__PROBLEM__: Exact copy, no pictures: take the lines of the listing below from the first through the one containing "You are a GUI".

__PROVIDED ENTRIES__:

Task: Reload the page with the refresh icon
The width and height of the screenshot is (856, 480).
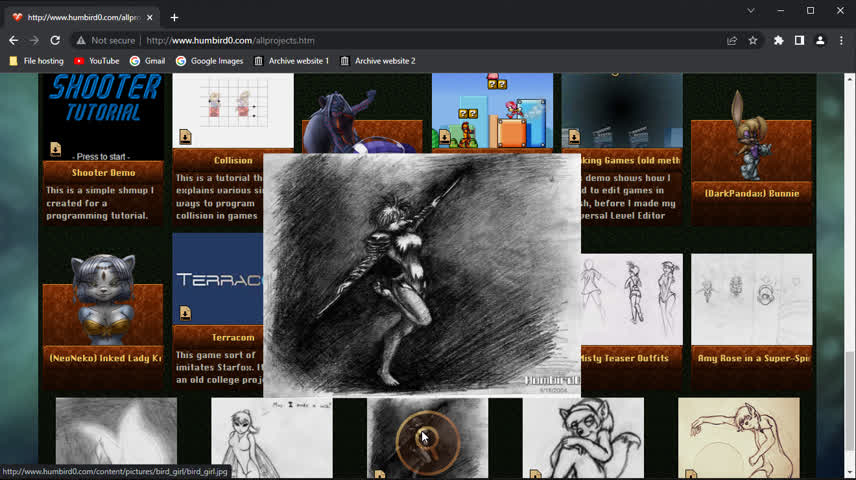Action: 55,40
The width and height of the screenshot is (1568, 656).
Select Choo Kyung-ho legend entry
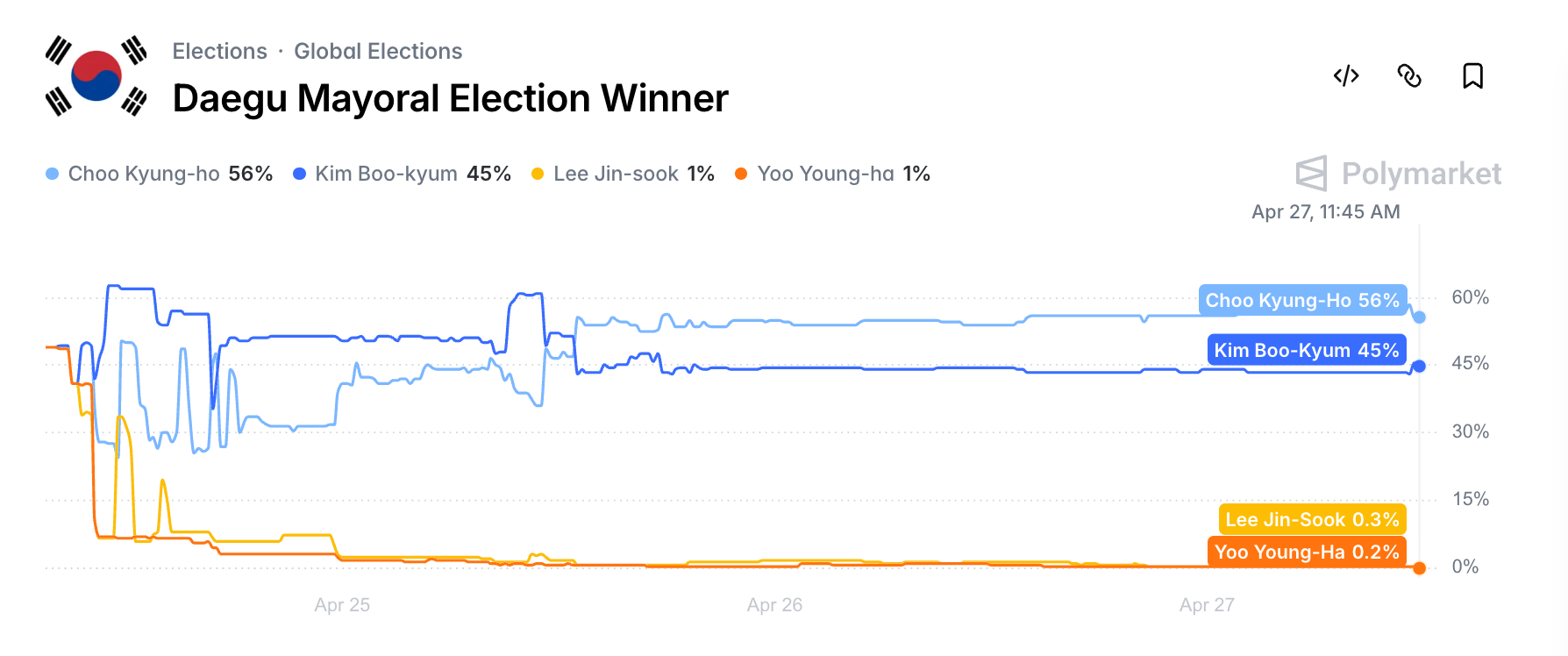(x=159, y=174)
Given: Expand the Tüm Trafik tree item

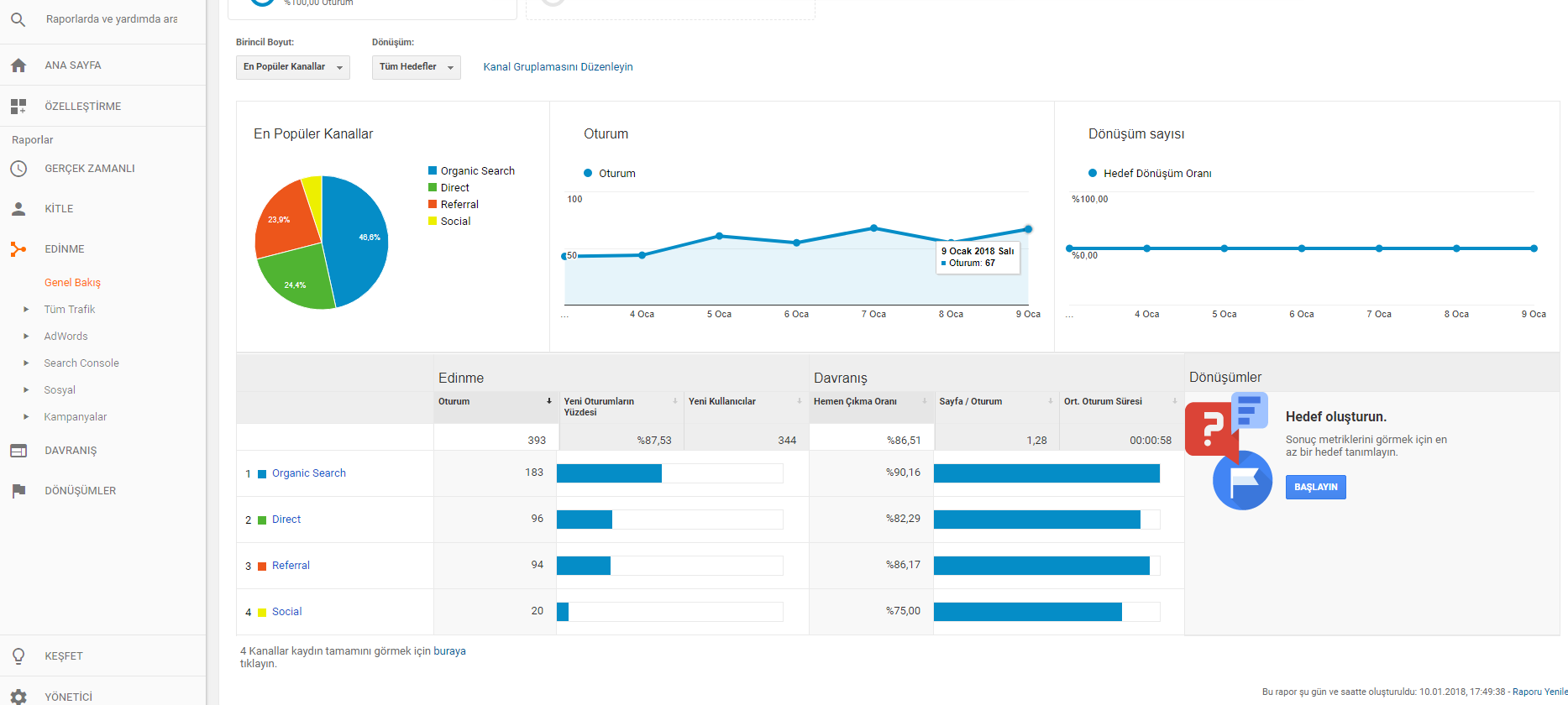Looking at the screenshot, I should click(26, 310).
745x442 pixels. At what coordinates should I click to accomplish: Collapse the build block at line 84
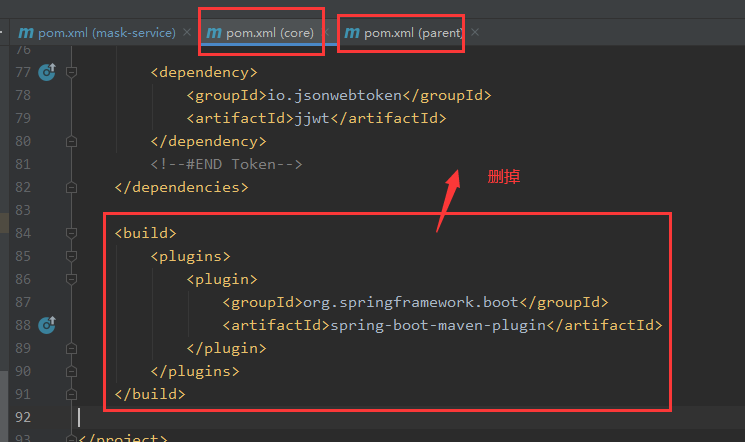pos(71,233)
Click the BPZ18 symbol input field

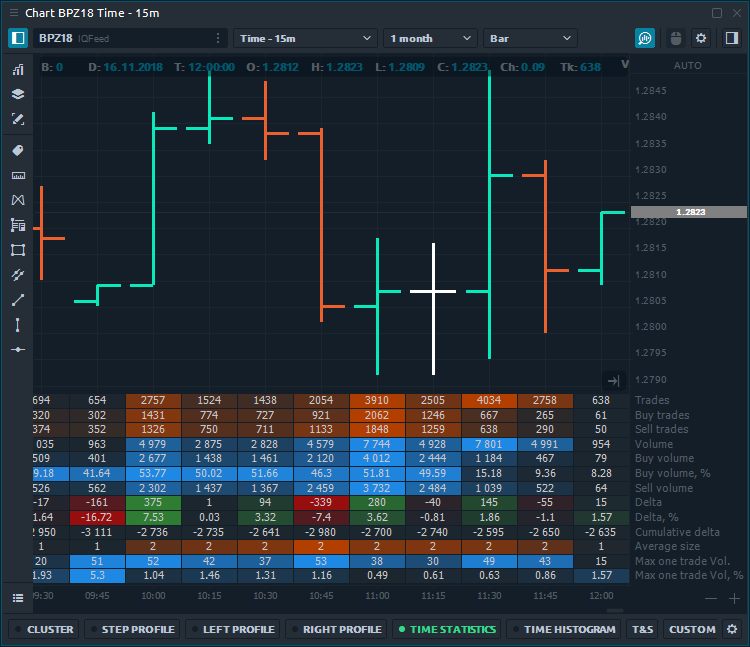pos(120,38)
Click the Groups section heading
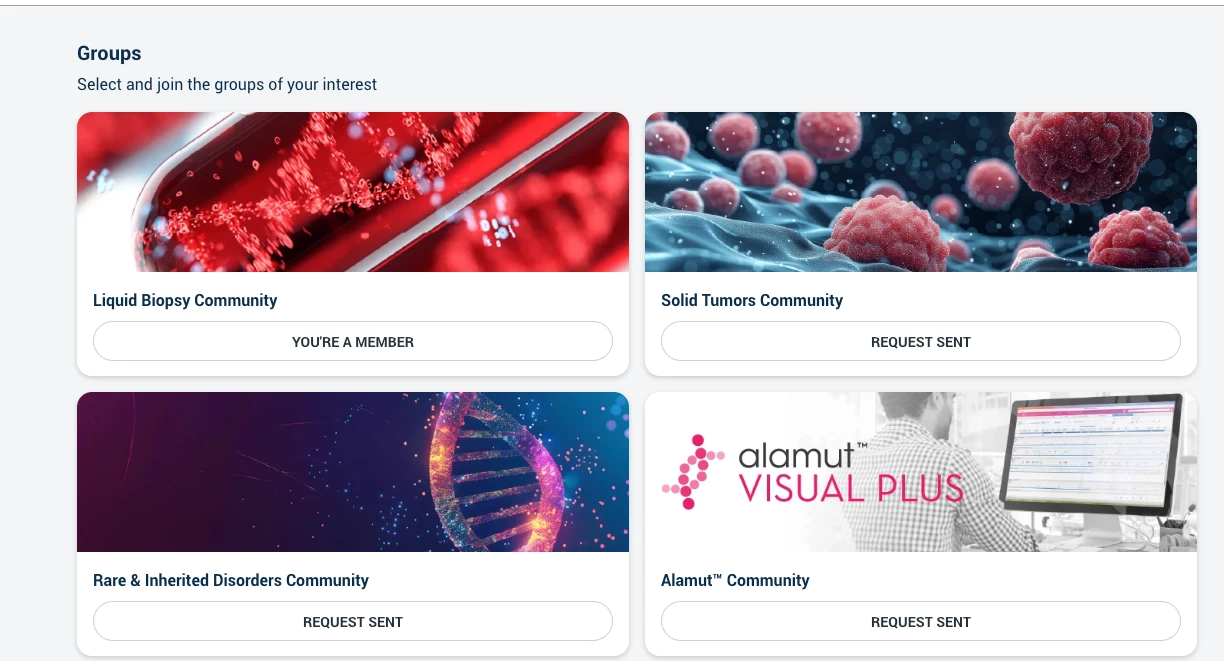 [x=109, y=53]
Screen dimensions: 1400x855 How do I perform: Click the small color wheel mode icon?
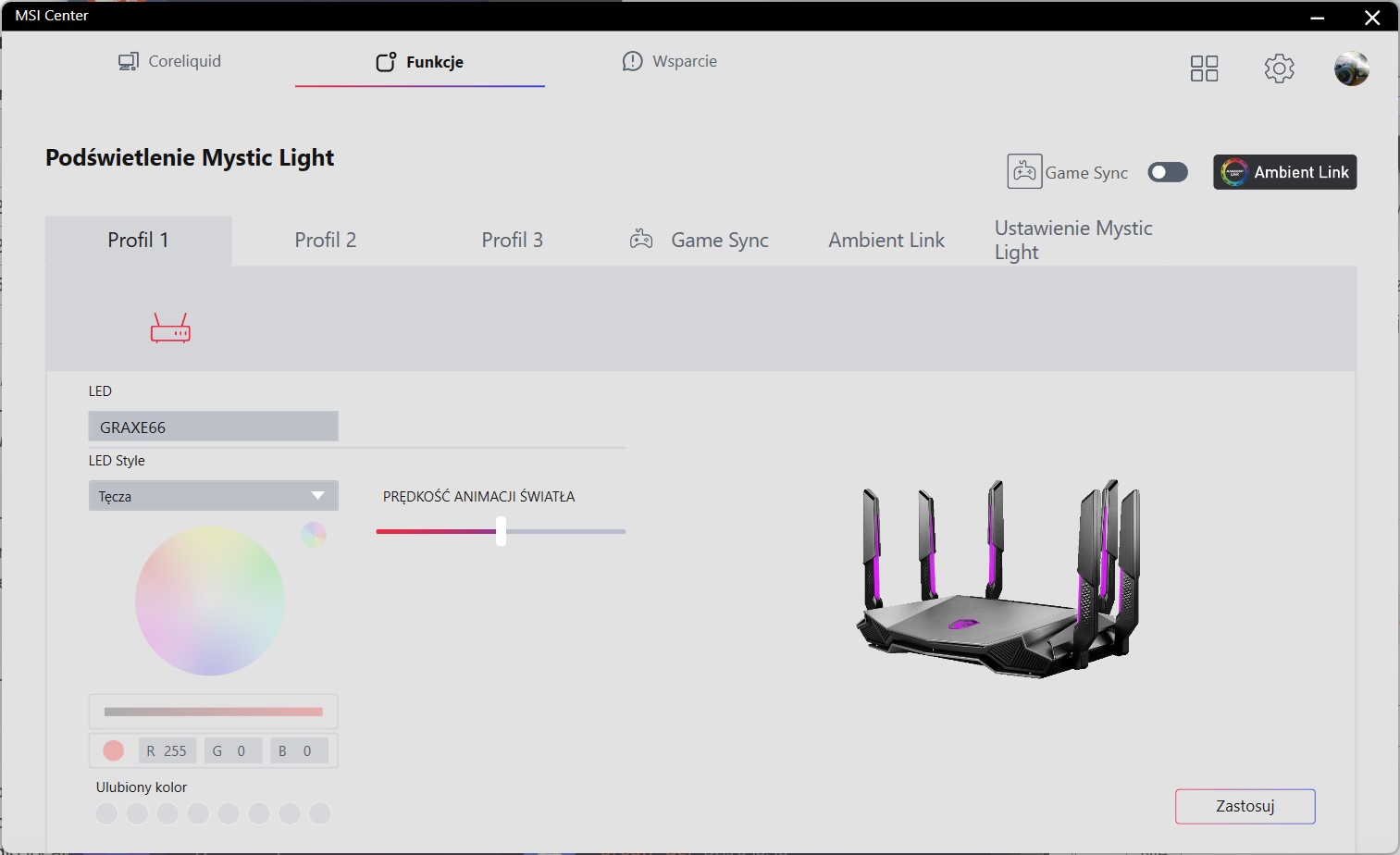314,535
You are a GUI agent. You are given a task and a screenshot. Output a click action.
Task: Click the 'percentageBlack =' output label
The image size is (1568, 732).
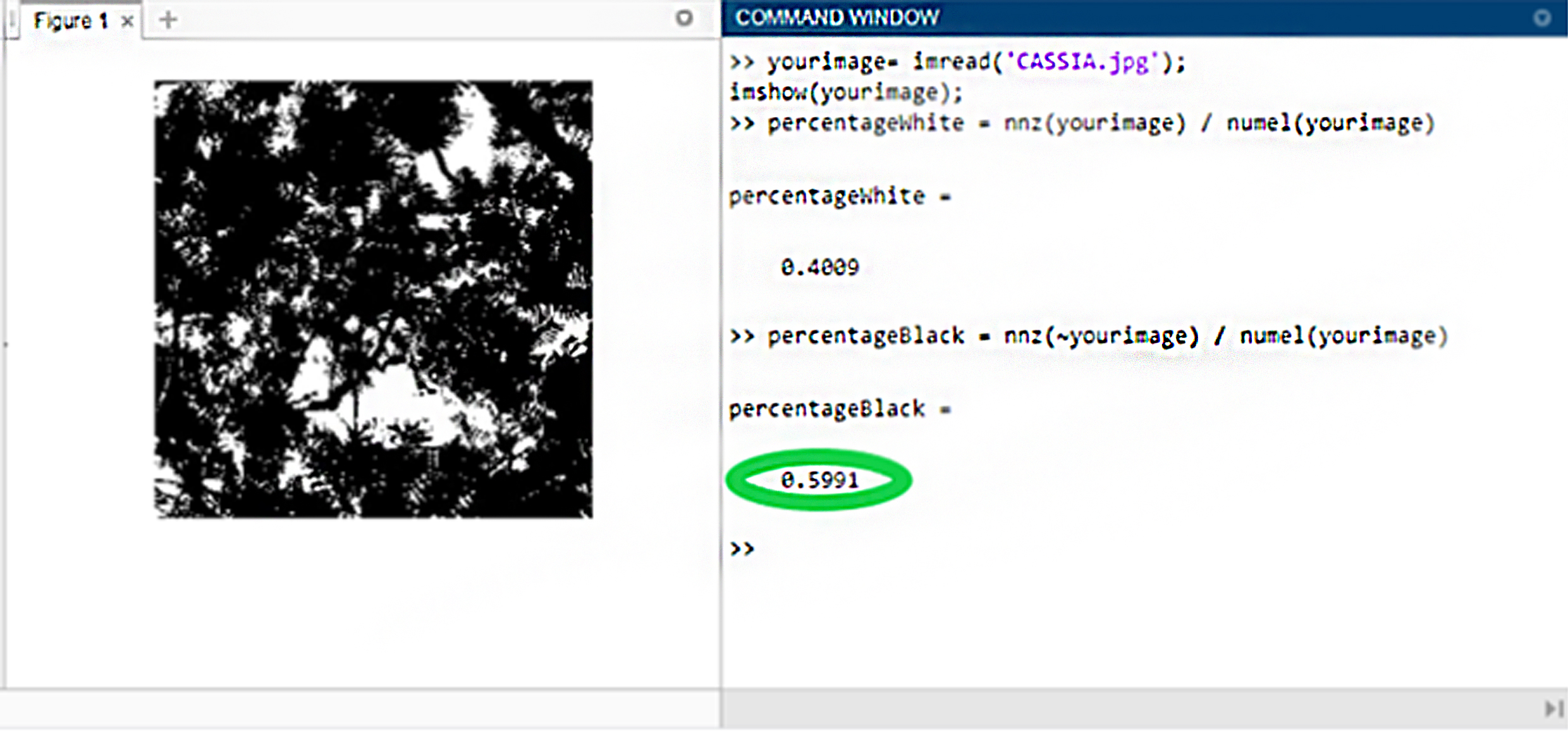pos(840,409)
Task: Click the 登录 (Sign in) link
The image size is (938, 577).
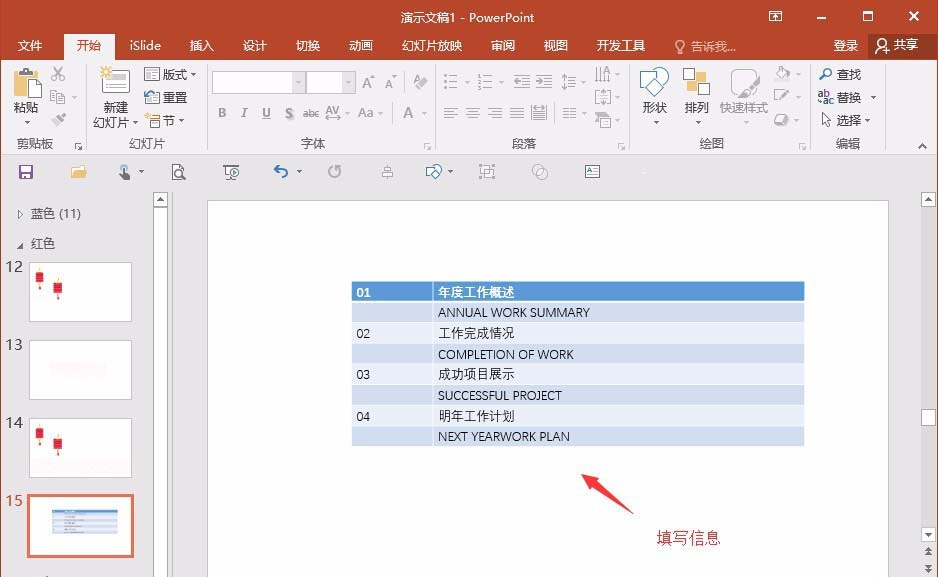Action: tap(846, 45)
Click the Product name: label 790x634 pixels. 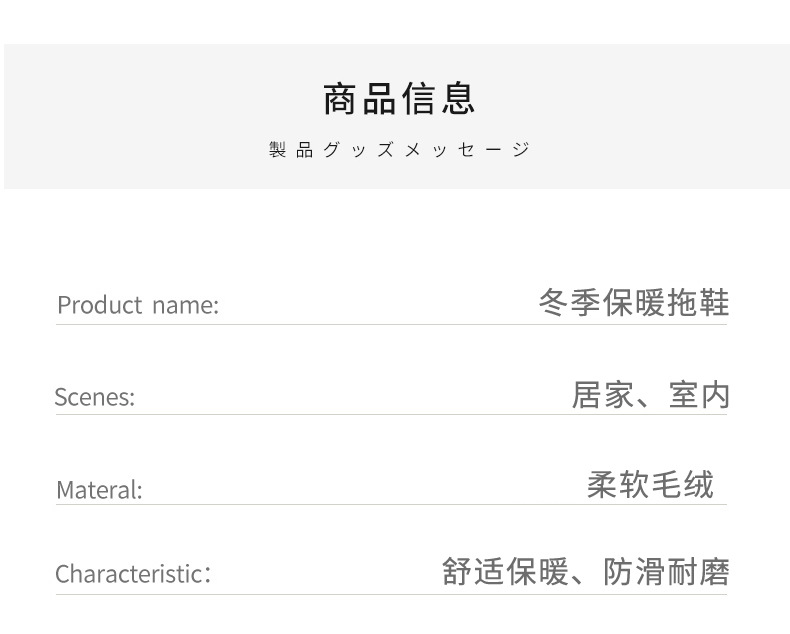137,304
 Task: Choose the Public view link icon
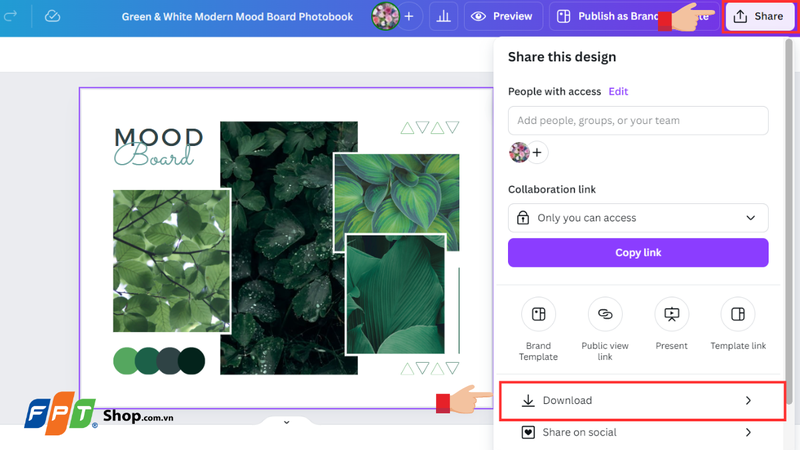coord(605,314)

__ANSWER__:
Task: Reload the page with the refresh icon
The width and height of the screenshot is (856, 480).
Action: 55,40
The width and height of the screenshot is (1568, 656).
Select Choo Kyung-ho legend entry
(x=159, y=174)
Given: Expand the Tüm Trafik tree item

Looking at the screenshot, I should click(26, 310).
745x442 pixels. At what coordinates should I click to accomplish: Collapse the build block at line 84
pos(71,233)
Click the BPZ18 symbol input field

pos(120,38)
Click the Groups section heading
 [x=109, y=53]
Screen dimensions: 1400x855 How do I perform: Click the small color wheel mode icon?
314,535
You are a GUI agent. You are given a task and a screenshot. Output a click action.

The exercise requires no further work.